We Brits love our sarnies. Wolfing down an estimated 1.8bn packs, we spend almost £6bn on sandwiches, according to Kantar [52 w/e 12 May 2024]. So, news of a recall involving the two leading sandwich manufacturers is worrying. 

On Friday the Food Standards Agency advised that Greencore was recalling sandwiches, wraps and salads because of “possible contamination with e.coli”. Most affected was Boots, with 15 different sandwich lines recalled, but Asda (nine) the Co-op (six), Amazon and Sainsbury’s (five each), Morrisons (four) and Aldi (one) are all affected. 

Tesco has also been impacted following a similar food alert involving Samworth Brothers on Friday, with 10 sandwich and wrap SKUs recalled, plus four One Stop lines, as well as one line from the tertiary Tesco brand The Gym Kitchen.

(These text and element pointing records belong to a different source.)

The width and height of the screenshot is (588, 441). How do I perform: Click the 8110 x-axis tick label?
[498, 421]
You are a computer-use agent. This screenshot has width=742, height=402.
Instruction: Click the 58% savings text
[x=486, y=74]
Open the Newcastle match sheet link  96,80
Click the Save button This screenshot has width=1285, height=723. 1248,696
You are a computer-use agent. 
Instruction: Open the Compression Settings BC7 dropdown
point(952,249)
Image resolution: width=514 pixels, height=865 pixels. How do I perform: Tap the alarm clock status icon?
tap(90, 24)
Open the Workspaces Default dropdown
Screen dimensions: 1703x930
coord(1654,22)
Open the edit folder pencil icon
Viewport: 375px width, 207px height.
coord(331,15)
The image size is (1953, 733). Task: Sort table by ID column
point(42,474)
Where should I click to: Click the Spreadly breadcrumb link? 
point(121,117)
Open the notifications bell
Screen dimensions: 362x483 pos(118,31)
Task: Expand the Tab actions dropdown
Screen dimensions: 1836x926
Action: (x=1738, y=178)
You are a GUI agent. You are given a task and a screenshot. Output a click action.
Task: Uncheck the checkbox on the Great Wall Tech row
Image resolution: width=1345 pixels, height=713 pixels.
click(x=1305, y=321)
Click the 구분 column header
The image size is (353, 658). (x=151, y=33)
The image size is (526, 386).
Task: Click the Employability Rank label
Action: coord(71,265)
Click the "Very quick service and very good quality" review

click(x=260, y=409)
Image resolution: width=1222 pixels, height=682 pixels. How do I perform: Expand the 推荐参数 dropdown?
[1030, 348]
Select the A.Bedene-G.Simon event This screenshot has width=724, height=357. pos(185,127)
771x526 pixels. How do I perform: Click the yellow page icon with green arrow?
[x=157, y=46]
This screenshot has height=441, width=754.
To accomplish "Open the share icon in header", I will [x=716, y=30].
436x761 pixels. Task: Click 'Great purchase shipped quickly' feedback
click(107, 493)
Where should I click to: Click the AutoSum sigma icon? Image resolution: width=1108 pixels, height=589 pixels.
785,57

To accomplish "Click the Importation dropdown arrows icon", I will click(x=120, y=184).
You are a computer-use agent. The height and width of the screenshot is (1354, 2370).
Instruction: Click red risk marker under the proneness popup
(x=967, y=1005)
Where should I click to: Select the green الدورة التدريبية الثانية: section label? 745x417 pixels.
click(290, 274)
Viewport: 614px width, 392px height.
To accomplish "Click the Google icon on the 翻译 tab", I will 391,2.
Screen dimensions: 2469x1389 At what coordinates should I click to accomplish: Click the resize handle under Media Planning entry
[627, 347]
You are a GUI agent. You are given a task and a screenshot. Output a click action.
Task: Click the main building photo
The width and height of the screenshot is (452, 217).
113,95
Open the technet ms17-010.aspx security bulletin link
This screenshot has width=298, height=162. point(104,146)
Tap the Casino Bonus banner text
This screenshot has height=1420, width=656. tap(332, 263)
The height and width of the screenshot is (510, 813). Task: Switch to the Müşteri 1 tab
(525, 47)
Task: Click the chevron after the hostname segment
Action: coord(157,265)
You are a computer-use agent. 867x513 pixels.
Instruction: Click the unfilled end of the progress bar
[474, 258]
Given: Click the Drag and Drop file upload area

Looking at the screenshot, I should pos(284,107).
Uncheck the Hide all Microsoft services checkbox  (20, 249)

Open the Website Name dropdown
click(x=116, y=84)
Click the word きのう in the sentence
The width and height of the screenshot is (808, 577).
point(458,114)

And this morning WH Smith was also dragged into the crisis, in conjunction with This, with the brand’s alt-meat chicken & bacon substitute wraps, part of its new food to go range, recalled.

That means M&S, Waitrose, Lidl and Poundland are the only leading multiple grocery retailers not to be implicated so far in the sandwich recalls.

Not that they will be complacent. As I explained last week, e.coli is a slippery little bacteria to pin down and catch. And the FSA insists e.coli has not been detected in any of the recalled products, stressing the moves are “a precaution”.

‘The responsible thing’ 

It’s absolutely the right response. As Jim Winship at the British Sandwich Association says: ”The industry cannot afford to take risks. If anything occurs, the immediate response must always be to withdraw products. The responsible thing to do is to issue a recall.” 

At the same time it’s also important not to sensationalise a product recall like this, lest consumers are whipped up into a frenzy. While cases of e.coli can be serious, mercifully there have been no fatalities, and if 200 people sounds like a lot, out of a population of 70 million, it’s a drop in the ocean. As additional context, Greencore makes 1,600 SKUs and 45 have been recalled. That’s less than 3%. 

And while no one knows the precise cause of the outbreak, crucially it does appear the FSA is closing the net. As The Grocer predicted in a story last week, its use of whole genome sequencing has been zeroing in on fresh produce, with lettuce now understood to be the most likely culprit as the common ingredient in affected products.

Invariably, outbreaks in the fresh produce sector are linked to a contaminated water supply, but the wet and warm growing conditions of late are also understood to provide an ideal breeding ground for bacteria to grow. As such, Winship stresses that all food businesses – big or small – need to be on their guard.

“Any caterers or sandwich bars using lettuces or salad ingredients need to wash these products thoroughly before assembling for use in sandwiches and salads,” he says. “That applies to consumers at home too.”

Winship also advises retailers and manufacturers to keep sandwiches at an optimal temperature. “Temperature is one of the key factors in food safety: the law says chilled food must be stored at 8°C or lower. Any product not stored at the right temperature is in danger.”